Rückenschmerzen sind immer noch die Volkskrankheit Nummer 1. Sowohl die Statistiken der gesetzlichen Krankenkassen als auch die Veröffentlichungen der Bundesanstalt für Arbeitsschutz und Arbeitsmedizin (Arbeitswelt im Wandel - Zahlen, Daten, Fakten Ausgabe 2021) belegen, dass Rückenerkrankungen neben Atemwegserkrankungen und psychischen Störungen einer der häufigsten Gründe für Krankschreibungen sind. Mittlerweile gibt es genügend Evidenz dafür, dass Rückenschmerzen multifaktorielle Ursachen besitzen. Sowohl körperliche, psychische, geistig- mentale als auch soziale Einflussfaktoren können die Entstehung von Rückenschmerzen begünstigen. Die Nationale Versorgungsleitlinie „Nicht-spezifischer-Kreuzschmerz“ und die europäische aktuelle Leitlinie zur Prävention von Rückenschmerz, heben die Bedeutung multimodaler Vorgehensweisen unter Einbeziehung des aktiven Handelns des Patienten hervor. Die Konföderation der deutschen Rückengesundheit / Rückenschulen (KddR) hat seine Konzeptionen zur Stärkung der Rückengesundheit ebenso multimodal und auf Grundlage des bio-psycho-sozialen Ansatz ausgerichtet. Auch bei chronisch erkrankten Rückenschmerzpatienten besitzen, wie beispielsweise das Göttinger Rücken-Intensiv-Programm zeigen konnte, multimodale und interdisziplinäre Behandlungskonzepte eine hohe Evidenz. Die gängige Praxis bei der Behandlung von Rückenschmerzpatienten entspricht jedoch weder den genannten Leitlinien, den wissenschaftlichen Erkenntnissen, noch den positiven Erfahrungen multimodal und interdisziplinär ausgerichteter Behandlungskonzepte. Der Rückenschmerz-Patient von heute ist in den meisten Fällen in erster Linie mehr ein MRT- oder Röntgenbild und wird weniger als bio-psycho-soziale Einheit gesehen. Die bio-medizinische Sicht- und Vorgehensweise ist weiterhin dominant. Trotz evidenter Alternativen werden immer noch zu viele Rückenoperationen durchgeführt. Auffällig ist z.B., dass in Regionen, wo es viele neurochirurgische Zentren gibt, deutlich mehr Einwohner am Rücken operiert werden als in Regionen, in denen es keine oder nur wenige neurochirurgische Angebote gibt.

 

Fragen an GÜNTER LEHMANN - Heilpraktiker für Physiotherapie, ErgoPhys Consultant, Faszientherapeut und KddR Rückenschullehrer

Herr Lehmann, Sie haben nach Ihrer Ausbildung zum Erzieher die Qualifikation zum Krankengymnasten 1986 erworben und sind nun seit 31 Jahren als Physiotherapeut selbstständig. Was hat Sie bewogen, ein RückenGesundheitsZentrum zu gründen?
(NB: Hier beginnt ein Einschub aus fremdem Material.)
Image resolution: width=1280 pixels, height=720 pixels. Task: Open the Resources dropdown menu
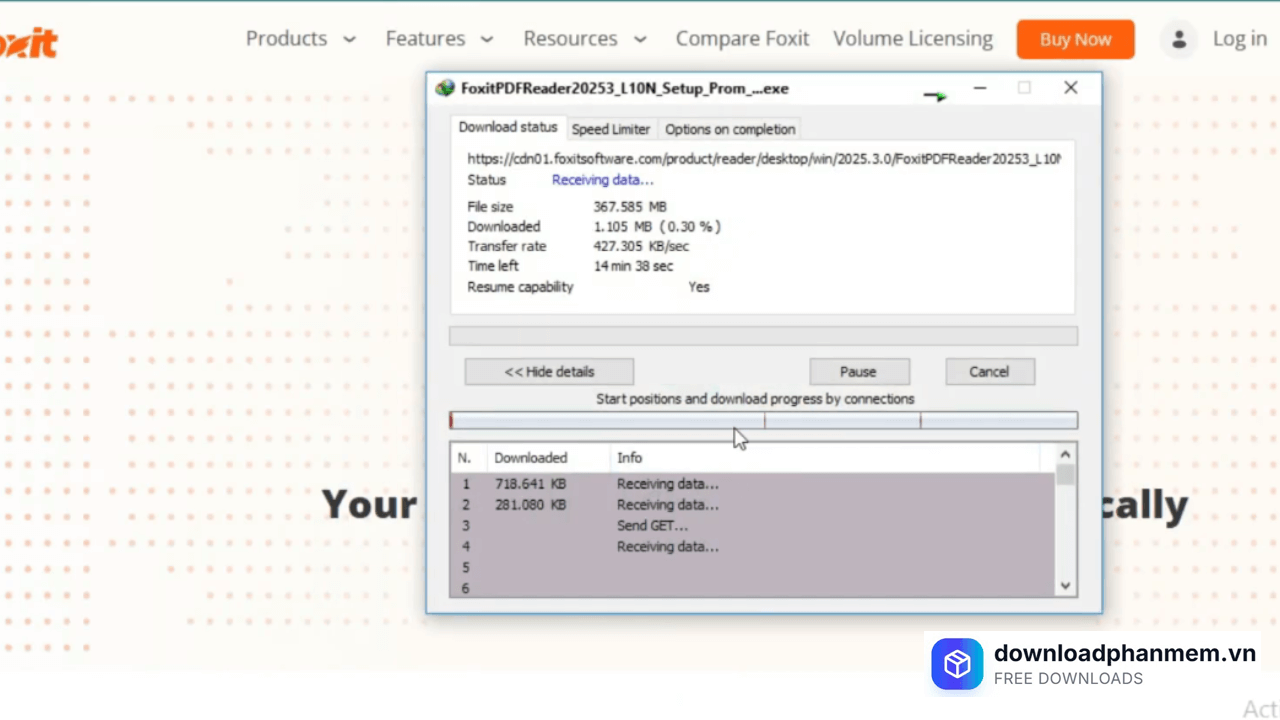(x=584, y=39)

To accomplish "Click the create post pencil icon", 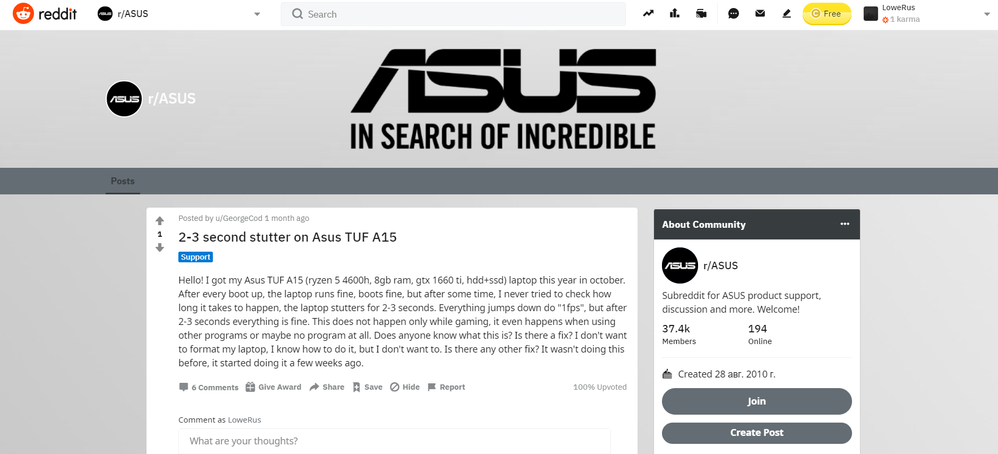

Immer wieder konnte ich in meinem physiotherapeutischen Praxisalltag feststellen, das Rückenschmerzpatienten überwiegend aus der Sichtweise der apparativen Diagnostik eingeschätzt und behandelt werden. Obwohl die Erkenntnislage sich in den letzten Jahren in Richtung multimodaler Interventionen gewandelt hat, sind die Behandlungsansätze auch heute noch eindimensional. Rückenschmerz-Patienten werden primär auf somatischer Ebene behandelt. Das Dilemma unzureichender Behandlungsansätze ist aber noch prekärer. Wenn beispielsweise bei einem MRT-Bild eine Bandscheibenproblematik zu sehen ist, dann ist die Schmerzursache bei den meisten Orthopäden sofort geklärt. Die physiotherapeutische Praxis zeigt jedoch, dass die primären Ursachen der Rückenbeschwerden häufig auf andere Störungen zurückzuführen sind. Dazu gehören z.B.:

• Störfelder in myo-faszialen Strukturen mit Restriktionen und Nervenkompressionen - myo-fasziale Dysbalancen der seitlichen Rumpfmuskeln
• Hypomobilitäten (Blockierung) der Wirbelsäulensegmente und ISG-Gelenke
• myo-fasziale Dysbalancen der vorderen und hinteren myofaszialen Leitbahnen
• Adhäsionen des Nervengewebes, z.B. bei nicht vollständig therapierten Nervenwurzelreizungen (Nervenmobilisation wurde nicht durchgeführt)
• Facettensyndrome
• segmentale Insuffizienzen
• unzureichende Haltungskompetenz
• arbeitsbedingte Überlastungsstörungen

um nur einige entscheidende Ursachen zu nennen.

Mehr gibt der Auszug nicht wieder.